→ **Work request**
The answer must be every line below that contains the string "label".

___ Working data ___

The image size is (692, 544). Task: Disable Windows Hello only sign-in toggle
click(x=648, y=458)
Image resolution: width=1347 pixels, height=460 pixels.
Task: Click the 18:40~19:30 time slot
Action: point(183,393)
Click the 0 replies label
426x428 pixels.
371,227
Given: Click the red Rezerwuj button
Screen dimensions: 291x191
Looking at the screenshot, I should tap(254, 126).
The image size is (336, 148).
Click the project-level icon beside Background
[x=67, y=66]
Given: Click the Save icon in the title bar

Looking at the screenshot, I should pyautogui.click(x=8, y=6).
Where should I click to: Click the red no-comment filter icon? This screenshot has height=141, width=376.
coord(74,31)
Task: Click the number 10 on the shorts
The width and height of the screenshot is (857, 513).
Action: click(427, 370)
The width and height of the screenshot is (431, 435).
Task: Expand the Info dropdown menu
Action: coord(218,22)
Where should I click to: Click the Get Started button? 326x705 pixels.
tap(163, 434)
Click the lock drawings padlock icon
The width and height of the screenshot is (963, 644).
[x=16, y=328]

___
___ Working data ___

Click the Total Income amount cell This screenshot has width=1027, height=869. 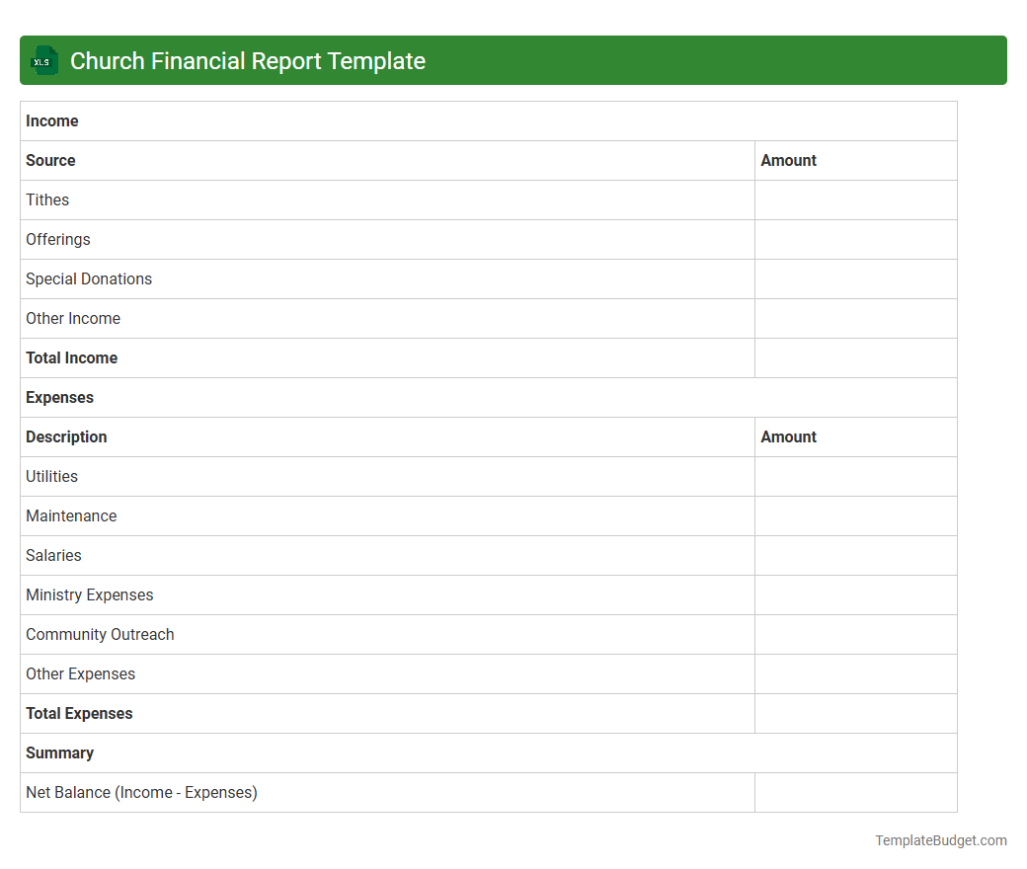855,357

___
___ Working data ___

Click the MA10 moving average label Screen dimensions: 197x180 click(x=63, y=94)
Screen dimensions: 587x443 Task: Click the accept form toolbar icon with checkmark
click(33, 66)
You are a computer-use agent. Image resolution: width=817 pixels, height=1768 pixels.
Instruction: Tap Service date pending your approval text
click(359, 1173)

___

→ **Response box**
Click the 0 replies label
Click the MA10 moving average label Screen dimensions: 197x180 click(x=63, y=94)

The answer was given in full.